1. La capa de inteligencia y datos

El razonamiento del sistema se basa en una enorme base de datos especializada en habilidades, roles, trayectorias profesionales, señales del mercado laboral y contenido de aprendizaje.

El objetivo es construir un “cerebro especializado” capaz de comprender cómo se relacionan habilidades, puestos y capacidades organizacionales.

2. Interoperabilidad estandarizada (MCP y A2A)

Cornerstone aborda uno de los principales desafíos de la IA empresarial: evitar silos de agentes desconectados.

Para ello utiliza estándares abiertos como:

  • MCP (Model Context Protocol).
  • A2A (Agent-to-Agent Protocol).

Esto permite que distintos agentes colaboren entre plataformas y sistemas empresariales.

3. Programa de gobernanza de IA Cornerstone

La estrategia de gobernanza de Cornerstone incluye:

  • Supervisión multifuncional.
  • Certificaciones internacionales.
  • Restricciones estrictas sobre uso de datos.
  • Mecanismos de auditoría y control.

La confianza y la seguridad pasan a ser pilares fundamentales de la IA empresarial

Certificación internacional: Cornerstone obtuvo certificación ISO 42001, estándar internacional de gestión de IA.

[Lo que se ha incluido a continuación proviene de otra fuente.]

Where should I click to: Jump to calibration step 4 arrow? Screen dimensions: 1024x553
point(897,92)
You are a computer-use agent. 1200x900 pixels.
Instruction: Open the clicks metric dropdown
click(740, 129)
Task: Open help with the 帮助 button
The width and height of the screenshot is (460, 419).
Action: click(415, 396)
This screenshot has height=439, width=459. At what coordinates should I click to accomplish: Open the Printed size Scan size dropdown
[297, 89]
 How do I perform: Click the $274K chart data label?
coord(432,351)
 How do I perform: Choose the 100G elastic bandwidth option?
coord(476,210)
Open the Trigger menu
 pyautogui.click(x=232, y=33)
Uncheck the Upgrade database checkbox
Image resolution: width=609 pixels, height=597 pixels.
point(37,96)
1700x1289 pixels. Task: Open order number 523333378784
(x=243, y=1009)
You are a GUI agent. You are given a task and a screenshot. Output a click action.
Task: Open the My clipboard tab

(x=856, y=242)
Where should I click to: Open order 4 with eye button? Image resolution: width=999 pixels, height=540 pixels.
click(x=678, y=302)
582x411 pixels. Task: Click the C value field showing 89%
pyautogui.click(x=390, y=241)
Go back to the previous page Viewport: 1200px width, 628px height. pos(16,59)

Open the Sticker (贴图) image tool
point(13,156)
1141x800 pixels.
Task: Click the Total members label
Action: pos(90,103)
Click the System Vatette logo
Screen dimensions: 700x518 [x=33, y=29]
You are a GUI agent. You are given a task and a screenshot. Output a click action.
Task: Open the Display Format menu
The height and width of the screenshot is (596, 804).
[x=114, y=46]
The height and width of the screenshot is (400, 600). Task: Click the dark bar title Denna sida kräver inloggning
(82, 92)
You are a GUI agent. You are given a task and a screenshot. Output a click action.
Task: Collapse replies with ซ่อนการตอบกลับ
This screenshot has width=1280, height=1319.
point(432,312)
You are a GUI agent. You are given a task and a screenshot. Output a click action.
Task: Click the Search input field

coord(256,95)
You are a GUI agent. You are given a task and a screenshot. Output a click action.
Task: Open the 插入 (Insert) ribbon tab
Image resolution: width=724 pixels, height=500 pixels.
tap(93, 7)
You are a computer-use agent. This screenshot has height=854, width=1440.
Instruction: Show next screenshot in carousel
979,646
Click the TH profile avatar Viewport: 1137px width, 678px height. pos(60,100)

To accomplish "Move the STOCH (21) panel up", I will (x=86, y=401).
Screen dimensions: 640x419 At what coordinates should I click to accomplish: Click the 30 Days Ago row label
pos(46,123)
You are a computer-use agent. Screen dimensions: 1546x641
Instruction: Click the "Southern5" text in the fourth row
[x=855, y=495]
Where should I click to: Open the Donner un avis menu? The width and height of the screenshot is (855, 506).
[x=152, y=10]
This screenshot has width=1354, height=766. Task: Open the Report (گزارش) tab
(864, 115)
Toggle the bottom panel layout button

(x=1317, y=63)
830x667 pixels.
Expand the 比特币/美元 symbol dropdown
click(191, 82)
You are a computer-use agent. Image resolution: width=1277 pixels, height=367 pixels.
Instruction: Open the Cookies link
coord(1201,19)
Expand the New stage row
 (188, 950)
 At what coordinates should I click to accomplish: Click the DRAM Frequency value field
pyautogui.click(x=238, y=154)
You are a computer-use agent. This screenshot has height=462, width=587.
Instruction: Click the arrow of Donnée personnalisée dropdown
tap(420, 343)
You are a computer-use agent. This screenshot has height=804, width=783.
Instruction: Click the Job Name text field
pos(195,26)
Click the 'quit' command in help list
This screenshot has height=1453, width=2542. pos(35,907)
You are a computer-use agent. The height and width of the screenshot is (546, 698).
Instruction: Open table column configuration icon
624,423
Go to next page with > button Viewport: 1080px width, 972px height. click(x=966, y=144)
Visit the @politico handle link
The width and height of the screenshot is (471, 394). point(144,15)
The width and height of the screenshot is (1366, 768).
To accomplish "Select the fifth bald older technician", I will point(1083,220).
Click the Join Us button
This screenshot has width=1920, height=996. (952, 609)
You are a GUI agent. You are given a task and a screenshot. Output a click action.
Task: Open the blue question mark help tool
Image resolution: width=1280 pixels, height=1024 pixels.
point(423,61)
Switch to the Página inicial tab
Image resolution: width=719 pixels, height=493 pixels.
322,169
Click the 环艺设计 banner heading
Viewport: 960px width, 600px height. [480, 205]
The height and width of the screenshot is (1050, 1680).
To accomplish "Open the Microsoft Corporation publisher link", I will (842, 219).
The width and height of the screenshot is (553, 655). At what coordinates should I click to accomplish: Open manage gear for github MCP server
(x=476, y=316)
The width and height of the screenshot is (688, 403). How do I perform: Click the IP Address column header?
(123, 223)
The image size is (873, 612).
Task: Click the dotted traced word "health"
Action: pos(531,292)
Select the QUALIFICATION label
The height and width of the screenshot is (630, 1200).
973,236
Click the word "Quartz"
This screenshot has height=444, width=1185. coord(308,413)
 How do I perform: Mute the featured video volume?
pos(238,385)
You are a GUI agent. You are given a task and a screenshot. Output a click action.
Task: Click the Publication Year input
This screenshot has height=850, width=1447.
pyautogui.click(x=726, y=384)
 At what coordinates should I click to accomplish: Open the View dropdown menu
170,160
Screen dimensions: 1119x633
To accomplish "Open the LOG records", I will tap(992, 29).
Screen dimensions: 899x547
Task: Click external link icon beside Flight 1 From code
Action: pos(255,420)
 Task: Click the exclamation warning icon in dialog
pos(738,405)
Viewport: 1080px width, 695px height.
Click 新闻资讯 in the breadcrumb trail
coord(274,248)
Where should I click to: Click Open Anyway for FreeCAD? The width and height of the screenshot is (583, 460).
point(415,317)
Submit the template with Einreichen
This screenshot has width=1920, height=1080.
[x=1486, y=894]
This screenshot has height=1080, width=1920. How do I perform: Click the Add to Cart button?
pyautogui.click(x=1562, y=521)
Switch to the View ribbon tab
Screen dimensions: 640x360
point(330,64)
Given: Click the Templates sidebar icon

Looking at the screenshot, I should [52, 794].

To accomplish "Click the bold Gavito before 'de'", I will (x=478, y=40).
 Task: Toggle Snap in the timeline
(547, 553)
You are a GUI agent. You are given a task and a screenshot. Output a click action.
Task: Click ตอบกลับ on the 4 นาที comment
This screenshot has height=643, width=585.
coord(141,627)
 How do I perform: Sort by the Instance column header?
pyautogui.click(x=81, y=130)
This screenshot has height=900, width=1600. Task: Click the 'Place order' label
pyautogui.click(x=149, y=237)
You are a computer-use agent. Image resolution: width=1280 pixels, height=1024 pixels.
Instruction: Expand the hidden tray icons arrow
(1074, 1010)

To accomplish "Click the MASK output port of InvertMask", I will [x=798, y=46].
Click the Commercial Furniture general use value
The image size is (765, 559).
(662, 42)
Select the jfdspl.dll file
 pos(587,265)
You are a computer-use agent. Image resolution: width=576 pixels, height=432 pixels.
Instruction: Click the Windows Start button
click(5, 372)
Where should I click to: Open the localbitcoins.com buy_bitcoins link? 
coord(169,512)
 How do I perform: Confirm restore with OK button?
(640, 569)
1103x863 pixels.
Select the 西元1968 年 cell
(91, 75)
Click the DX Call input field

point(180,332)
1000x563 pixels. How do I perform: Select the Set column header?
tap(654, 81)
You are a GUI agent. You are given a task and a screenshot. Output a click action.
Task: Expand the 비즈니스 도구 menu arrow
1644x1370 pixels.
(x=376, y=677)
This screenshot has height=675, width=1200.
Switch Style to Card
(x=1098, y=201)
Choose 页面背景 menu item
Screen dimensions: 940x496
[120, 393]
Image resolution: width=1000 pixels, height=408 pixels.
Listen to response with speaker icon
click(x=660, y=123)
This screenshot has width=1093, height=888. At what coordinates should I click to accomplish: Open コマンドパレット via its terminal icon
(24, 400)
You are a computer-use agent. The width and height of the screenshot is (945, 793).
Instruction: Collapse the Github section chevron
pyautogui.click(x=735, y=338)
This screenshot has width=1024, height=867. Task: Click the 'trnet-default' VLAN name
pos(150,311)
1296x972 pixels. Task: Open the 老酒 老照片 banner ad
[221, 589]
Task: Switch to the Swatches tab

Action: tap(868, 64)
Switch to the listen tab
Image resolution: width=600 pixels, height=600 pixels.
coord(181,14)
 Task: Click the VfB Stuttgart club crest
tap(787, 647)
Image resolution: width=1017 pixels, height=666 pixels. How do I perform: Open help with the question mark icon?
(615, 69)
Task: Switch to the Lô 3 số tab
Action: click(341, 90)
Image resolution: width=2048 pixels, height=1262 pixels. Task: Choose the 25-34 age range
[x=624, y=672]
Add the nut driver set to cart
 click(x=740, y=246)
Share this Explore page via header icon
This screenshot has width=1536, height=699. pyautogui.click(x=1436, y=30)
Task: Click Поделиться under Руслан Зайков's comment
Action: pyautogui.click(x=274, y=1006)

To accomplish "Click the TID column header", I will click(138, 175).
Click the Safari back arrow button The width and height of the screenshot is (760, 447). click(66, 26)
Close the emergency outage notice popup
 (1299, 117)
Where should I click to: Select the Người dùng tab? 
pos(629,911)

Límites de datos: Los datos de clientes nunca se utilizan para entrenar modelos externos. Esto entrega mayor seguridad y control empresarial.

Se necesita un cambio de mentalidad en el sector de TI

La llegada de la IA agéntica exige nuevas capacidades organizacionales.

Aclare las definiciones

Es fundamental comprender la diferencia entre LLM, automatización y agentes autónomos.

Antes de escalar, piensa en la gobernanza

La observabilidad y el control deben diseñarse antes de implementar agentes en producción.

Piensa en patrones en lugar de características

La IA agéntica no es una funcionalidad puntual. Es un nuevo enfoque arquitectónico.

Céntrese en los casos de uso adecuados

Los agentes generan mayor valor en procesos complejos, dinámicos y altamente dependientes del contexto.

Conclusión

Los agentes de IA representan un cambio arquitectónico profundo en la forma en que las organizaciones operan y desarrollan talento.

Para las áreas de TI, Recursos Humanos y liderazgo empresarial, el desafío ya no consiste solo en adoptar inteligencia artificial, sino en construir infraestructuras capaces de coordinar inteligencia, automatización y supervisión humana de forma segura, escalable y confiable.

Porque el futuro del trabajo no será definido únicamente por la tecnología, sino por la capacidad de las organizaciones para conectar personas, habilidades, datos e inteligencia en tiempo real.